The three-dimensionality of TWIMS–MS dataset is highlighted in Fig. 2.2a–d. ESI–TWIMS–MS driftscope images (drift time versus m/z; color coding: white most to blue least abundant ions) of a typical grape seed proanthocyanidin preparation are shown (Figs. 2.2a, c). What makes these images remarkable is (i) the separation of the ions into distinct charge state groups which are denoted as (+1) and (+2) and (ii) the separation of the proanthocyanidin oligomers into distinct ion clusters. The sodium adducts of the proanthocyanidin oligomer ions displayed shorter drift times than the corresponding protonated molecular ions (Fig. 2.2a).
TWIMS–MS analysis of grape seed proanthocyanidins. a TWIMS–MS driftscope image (drift time versus m/z) of a grape seed extract. PC ions separate in the TWIMS cell into charge groups labeled with (+1) and (+2) representing singly protonated and doubly protonated ions. b ESI mass spectrum of grape seed proanthocyanidins (depicted is range from m/z 500–1,450). The asterisk indicates the sodium adduct, [M + Na]+, of the respective protonated molecular ion, [M + H]+. c The inset shows the extracted mass spectra of the singly protonated ions of procyanidin trimers, PC3, (upper mass spectrum) and the doubly protonated ions of procyanidin hexamers, PC6 (lower mass spectrum). Note the baseline-resolved isotope cluster for the doubly protonated PC6 ions; TWIMS–MS enables the gas-phase separation of the singly protonated ions from the doubly protonated PC oligomers avoiding overlapping of the isotope clusters on the m/z scale. d Distinct ion clusters can be individually extracted and exported to display the respective mass spectra. The extracted mass spectrum depicting singly protonated procyanidin (PCn) oligomers with DP 2–4 is shown. Sodiated proanthocyanidin ion [M + Na]+ has been annotated as well. Procyanidin monogallate (PCG) ion clusters are seen in between procyanidin clusters. e Extracted ion signals for procyanidin monogallates
In the TWIMS–MS driftscope image depicted in Fig. 2.2a, the gas-phase mobility separation of singly protonated proanthocyanidin ions from the doubly protonated proanthocyanidin ions is highlighted. The two charge state groups are denoted with (+1) and (+2). In Fig. 2.2b, a section of the ESI mass spectrum (m/z 500–1,400) is depicted. Singly charged ion signals dominate the mass spectrum. Due to the mobility separation of singly and doubly charged ions, it is possible to extract distinct ion clusters, which helps with the analysis of overlapping ion signals. For instance, extraction of the singly protonated ions of the procyanidin trimer (PC3, [M + H]+, m/z 867.2) and the doubly protonated ions of the procyanidin hexamer (PC6, [M + 2H]2+, m/z 866.2) results in mass spectra that show baseline resolved isotope clusters (Fig. 2.2c) .
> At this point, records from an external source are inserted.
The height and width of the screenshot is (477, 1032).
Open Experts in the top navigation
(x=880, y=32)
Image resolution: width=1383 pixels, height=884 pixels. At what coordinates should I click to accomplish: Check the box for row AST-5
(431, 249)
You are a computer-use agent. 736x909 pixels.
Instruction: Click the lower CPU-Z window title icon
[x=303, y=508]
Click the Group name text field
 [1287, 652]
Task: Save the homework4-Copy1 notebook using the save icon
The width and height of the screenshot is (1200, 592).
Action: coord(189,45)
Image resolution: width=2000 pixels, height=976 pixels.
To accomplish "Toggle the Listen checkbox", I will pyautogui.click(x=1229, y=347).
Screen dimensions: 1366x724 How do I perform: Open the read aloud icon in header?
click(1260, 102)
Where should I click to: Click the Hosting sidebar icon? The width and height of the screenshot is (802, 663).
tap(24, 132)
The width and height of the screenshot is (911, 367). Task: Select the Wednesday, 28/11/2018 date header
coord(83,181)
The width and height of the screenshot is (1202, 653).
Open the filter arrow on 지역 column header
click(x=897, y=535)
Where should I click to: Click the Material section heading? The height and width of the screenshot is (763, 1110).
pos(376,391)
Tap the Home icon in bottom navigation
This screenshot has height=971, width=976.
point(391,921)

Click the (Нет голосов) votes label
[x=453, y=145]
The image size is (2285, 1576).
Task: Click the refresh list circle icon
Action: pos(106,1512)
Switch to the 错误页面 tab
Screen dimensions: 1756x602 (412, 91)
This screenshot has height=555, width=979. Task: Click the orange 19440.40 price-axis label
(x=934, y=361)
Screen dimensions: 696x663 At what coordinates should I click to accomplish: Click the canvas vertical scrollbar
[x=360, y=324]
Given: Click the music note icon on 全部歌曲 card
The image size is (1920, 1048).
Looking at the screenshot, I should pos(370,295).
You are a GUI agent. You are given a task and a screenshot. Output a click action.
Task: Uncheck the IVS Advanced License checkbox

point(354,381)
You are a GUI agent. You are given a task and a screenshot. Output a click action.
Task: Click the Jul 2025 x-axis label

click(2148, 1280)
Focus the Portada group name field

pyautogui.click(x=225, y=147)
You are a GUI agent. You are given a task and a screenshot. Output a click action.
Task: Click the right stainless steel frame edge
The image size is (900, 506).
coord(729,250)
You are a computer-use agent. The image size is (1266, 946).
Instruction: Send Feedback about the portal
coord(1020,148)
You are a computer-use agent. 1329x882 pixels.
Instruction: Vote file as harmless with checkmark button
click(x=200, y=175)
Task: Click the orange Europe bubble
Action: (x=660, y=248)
In the image depicted in Fig. 2.2d, arrows mark the singly protonated molecular ion clusters of procyanidins at m/z 579, 867, 1,155, and 1,443 corresponding to procyanidins with increasing degree of polymerization, namely DP2, DP3, DP4, and DP5. The sodiated molecular ions [M + Na]+ are marked as well. The procyanidin monogallate ion clusters are encircled in this plot. Extraction of selected ion clusters allows the detailed analysis of ion signals that belong to a distinct proanthocyanidin series. For instance, the ion clusters of the procyanidin monogallates (PCG) were extracted and the respective mass spectrum of the extracted ion clusters is shown in Fig. 2.2b. The spectrum shows only the ion signals of procyanidin monogallates with DP2 (MH+, m/z 731.17), DP3 (MH+, m/z 1,019.23), and DP4 (MH+, m/z 1,307.29).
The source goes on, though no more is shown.